__Task list__:
1. Swap "Downing Street" for "Whitehall" as you rewrite the passage in the article on Labour and the grooming gangs, starting with "What does Labour" and going on through "the two parties.".
2. In the article on Labour and the grooming gangs, what office did Louise Haigh previously hold?
3. Extend the article on Labour and the grooming gangs beyond its final sentence.

[Given text start]

What does Labour really think about the grooming gangs? Is even raising the subject deplorable, racist politics, as the Leader of the Commons suggested? Or is the scandal, as a Downing Street source told me, “one of the biggest injustices this country has ever seen… a whole-state failure to protect some of the most vulnerable people in Britain and the mass rape of children in a cold-hearted, systemic way. People need to be arrested, and people need to be deported.”
It is a crucial question because, in this new political landscape where Labour sees Reform as its great opponent, we must discover where the dividing line lies between the two parties.
It runs through policy, emphasis and tone, and at its heart is the question: what does social democracy mean now? Responses have so far centred on tax, immigration and net zero. Louise Haigh, the former transport secretary, says the threat to Labour from Reform is “existential” and demands an economic reset, “ripping up our self-imposed tax rules… [for] a serious programme of investment and reindustrialisation”.

[Given text end]
[Listed entries start]

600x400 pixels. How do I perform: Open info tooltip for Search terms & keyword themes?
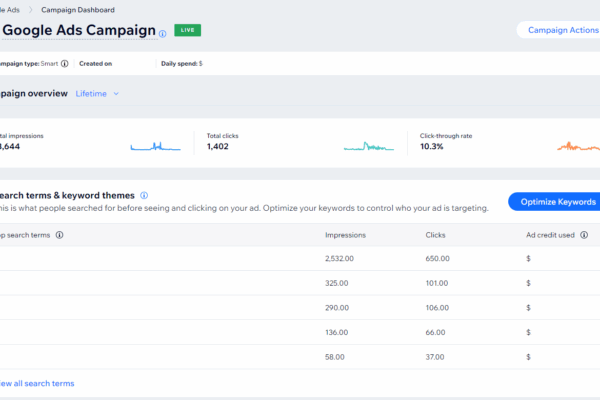pyautogui.click(x=144, y=196)
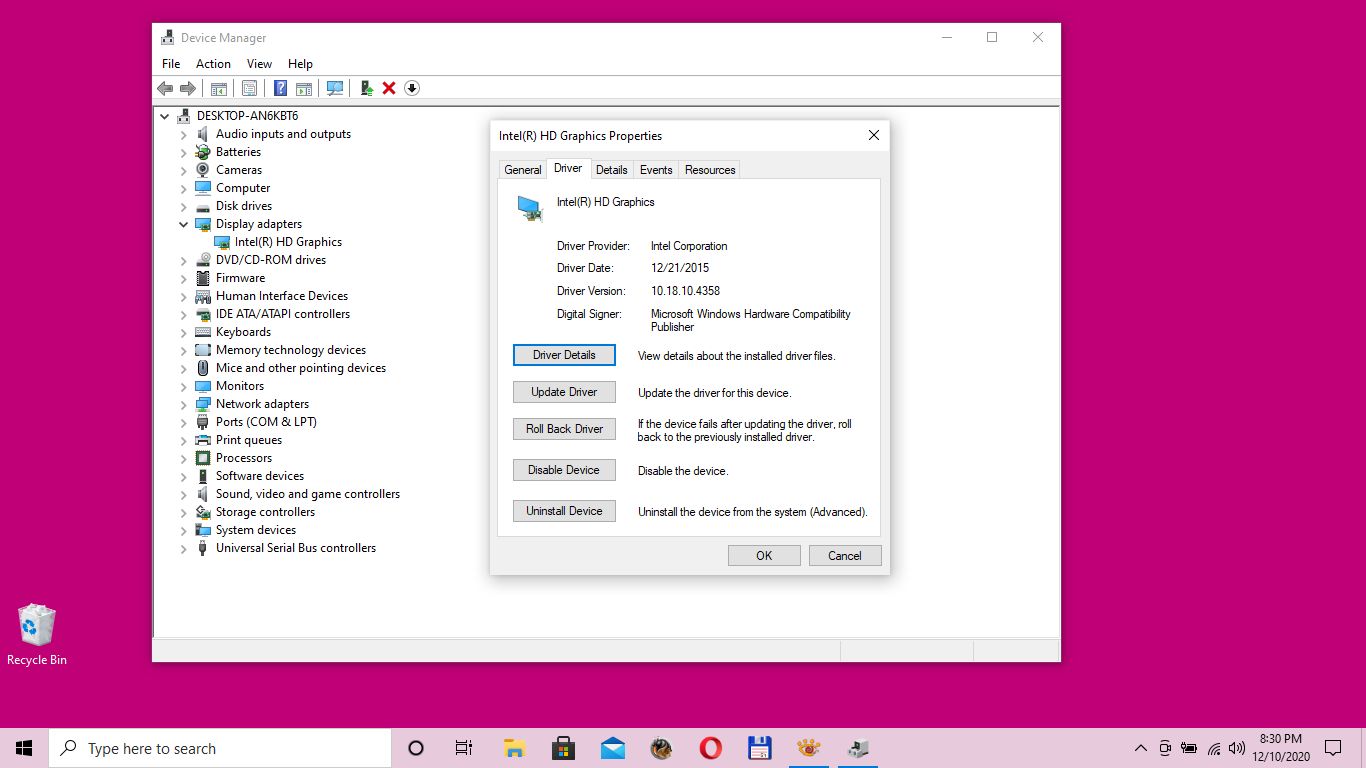Click the blue question mark Help icon
Screen dimensions: 1366x768
coord(281,88)
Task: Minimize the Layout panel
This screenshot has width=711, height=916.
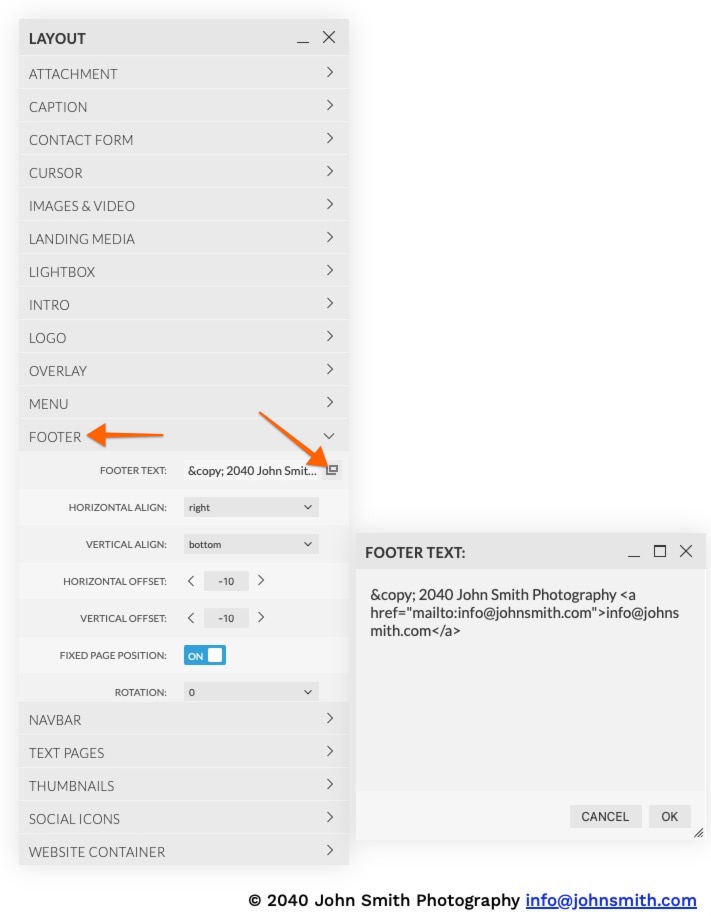Action: tap(303, 39)
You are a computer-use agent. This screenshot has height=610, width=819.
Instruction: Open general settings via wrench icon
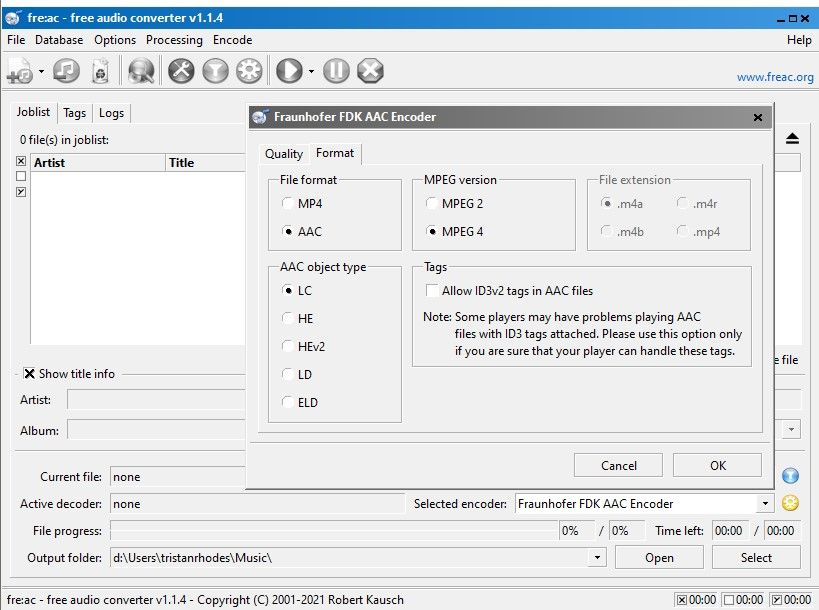[181, 71]
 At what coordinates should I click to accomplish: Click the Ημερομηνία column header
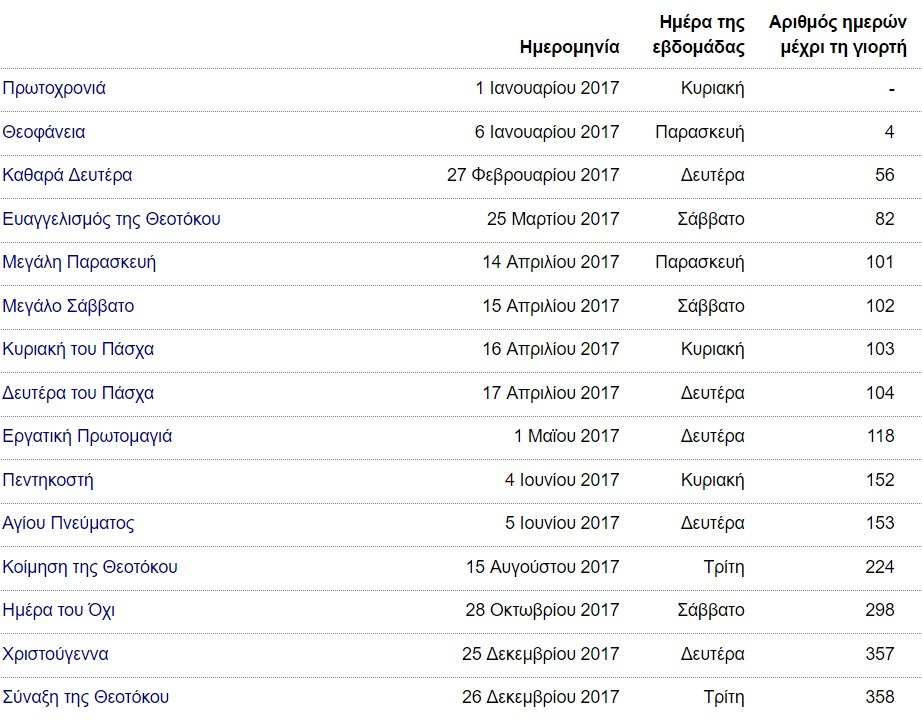pos(568,44)
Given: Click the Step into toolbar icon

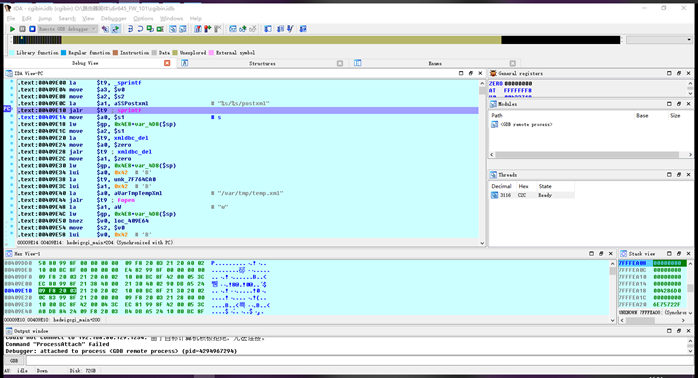Looking at the screenshot, I should [130, 29].
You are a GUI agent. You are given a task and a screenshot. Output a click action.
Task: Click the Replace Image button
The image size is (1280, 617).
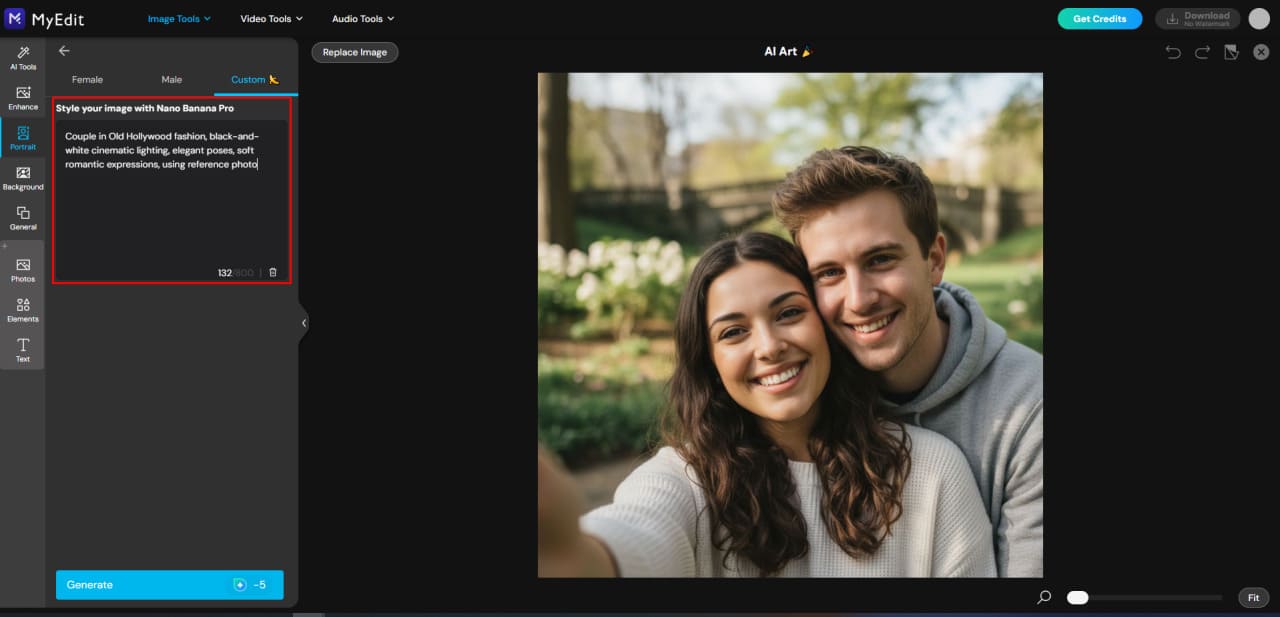point(354,52)
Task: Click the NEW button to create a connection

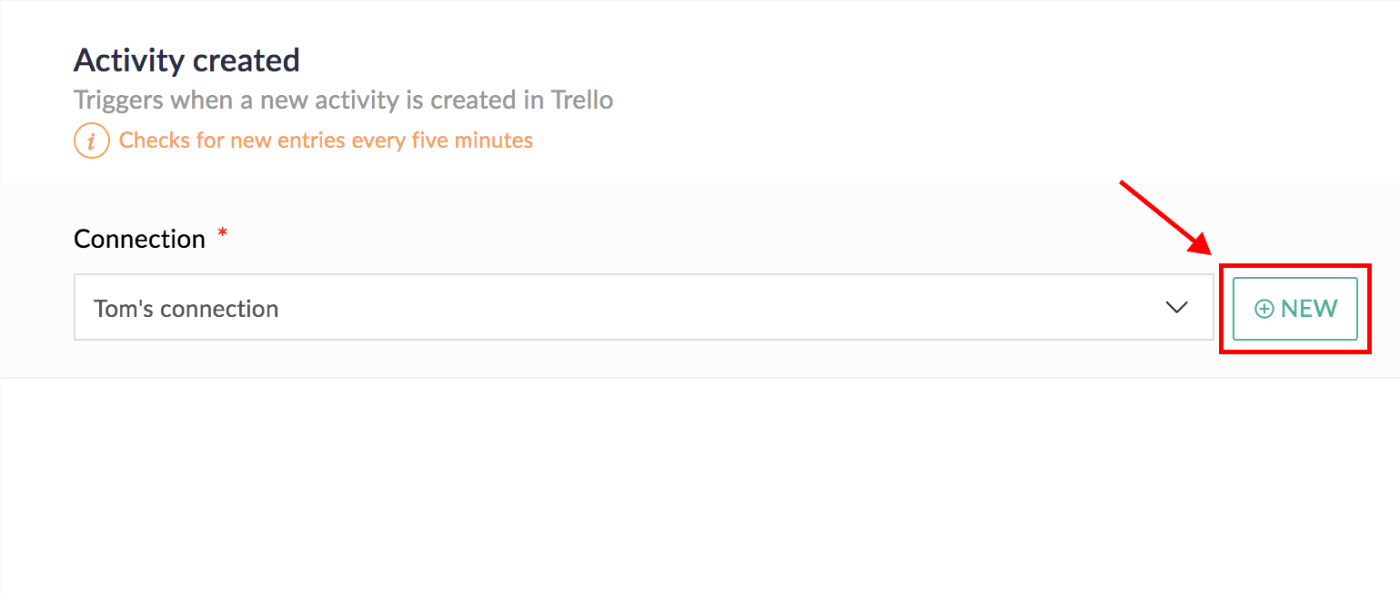Action: [x=1295, y=308]
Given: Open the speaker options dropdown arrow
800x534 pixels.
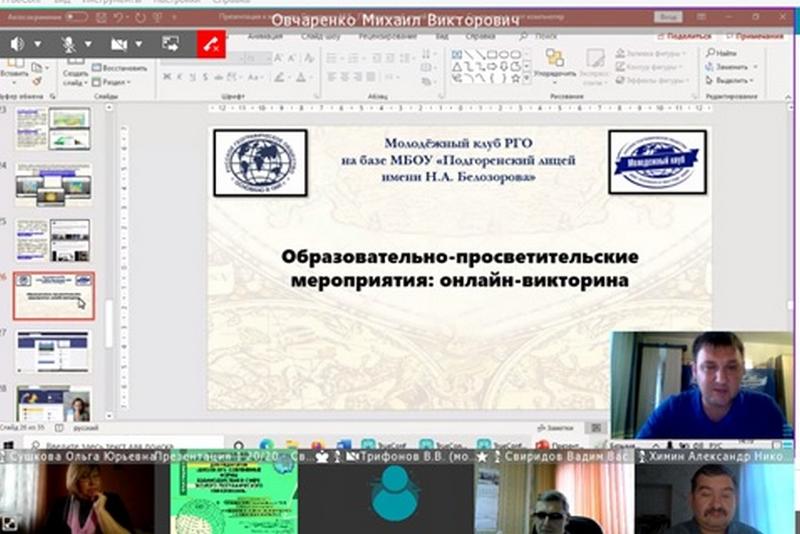Looking at the screenshot, I should pos(38,44).
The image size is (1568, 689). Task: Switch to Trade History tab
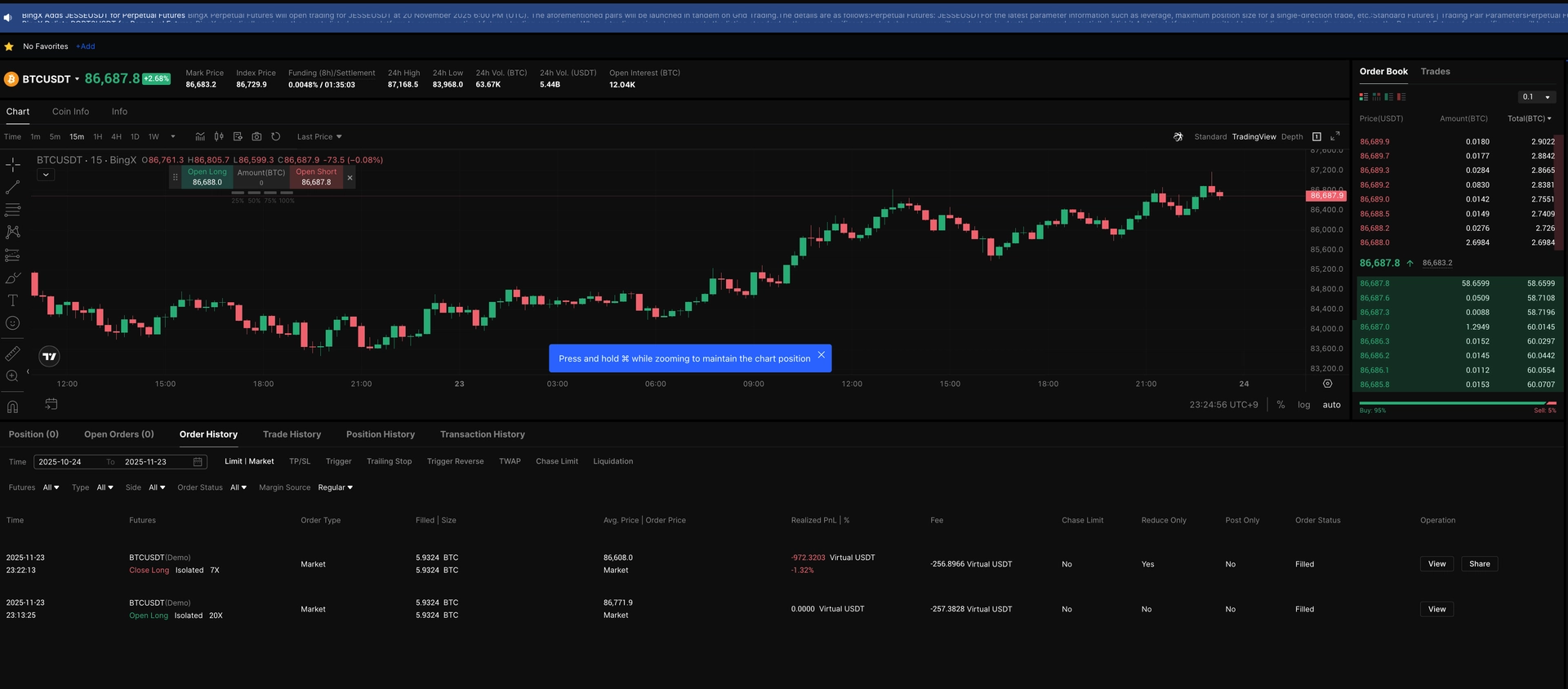[292, 434]
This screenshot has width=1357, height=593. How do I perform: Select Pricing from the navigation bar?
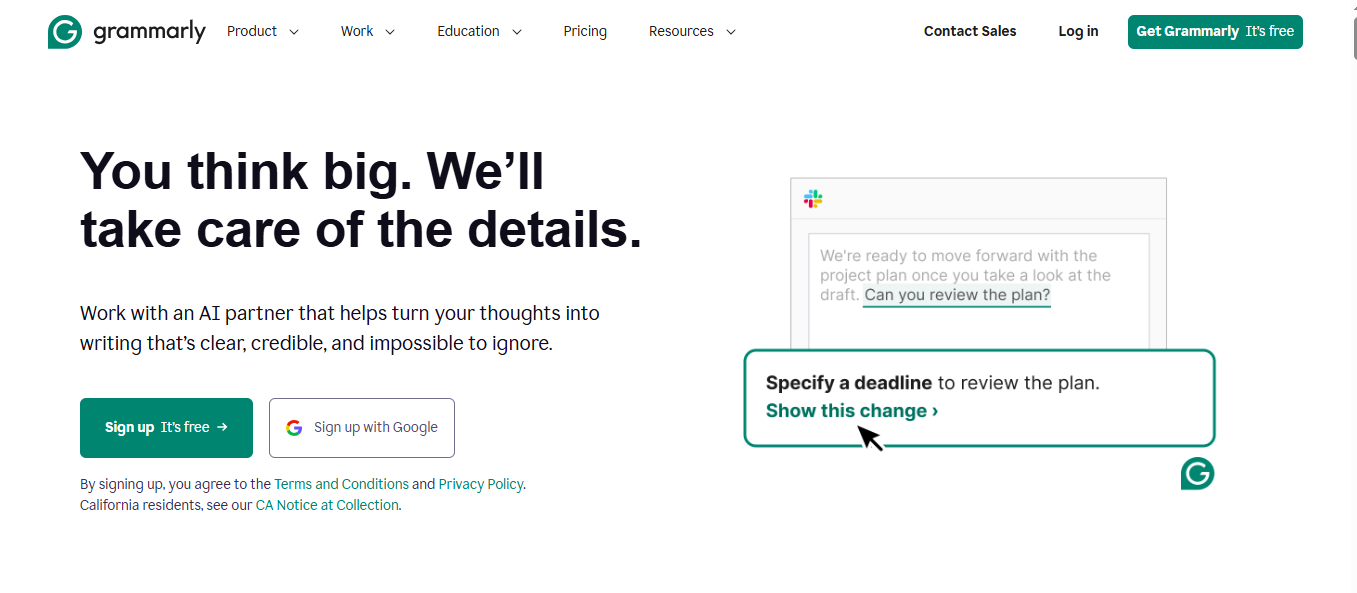pyautogui.click(x=585, y=31)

[Listed entries end]

__Final results__:
1.
What does Labour really think about the grooming gangs? Is even raising the subject deplorable, racist politics, as the Leader of the Commons suggested? Or is the scandal, as a Whitehall source told me, “one of the biggest injustices this country has ever seen… a whole-state failure to protect some of the most vulnerable people in Britain and the mass rape of children in a cold-hearted, systemic way. People need to be arrested, and people need to be deported.”
It is a crucial question because, in this new political landscape where Labour sees Reform as its great opponent, we must discover where the dividing line lies between the two parties.

2. She was the transport secretary.

3.
From the Blue Labour corner, the MP Dan Carden warns the working class has now turned its back on Labour: “People feel abandoned – not just economically, but morally. They look at Westminster and see strangers in charge.” Jonathan Hinder, an MP from the same faction, accuses Labour of having morphed into a hyper-liberal party rather than a socialist one, and pleads for a tougher stance on immigration, which, he argues, “is fundamentally an economic issue as much as it is anything else, and working-class people are generally the losers”.
Picking up on calls for a clearer “pro-worker” strategy, others blame the energy costs faced by British industry because of the government’s net zero strategy. This goes far beyond Tony Blair: Ed Miliband’s most dangerous critics are coming from the working-class leaders of the Unite and GMB unions. The battle is being joined from all sides.
Keir Starmer’s trouble is that Labour needs to do two things at once. It needs urgently to respond to a real feeling that it has drifted away from ordinary people’s priorities, while at the same time coming up with policy answers and language that don’t mimic Reform. If you end up with the politics of “kick out the migrants” or “climate change is a hoax”, then why would anyone vote for Starmer rather than the real thing, Nigel Farage?
If there is any reassurance for Labour, it is that the leadership is fully aware of the dilemma. One person close to the Prime Minister agrees that the Reform surge was the result of the long-term inability of SW1 to understand ordinary lives: “Why should they give us the benefit of the doubt? This is not about reaching after people who have got extremist views; it is the people vs the elites.”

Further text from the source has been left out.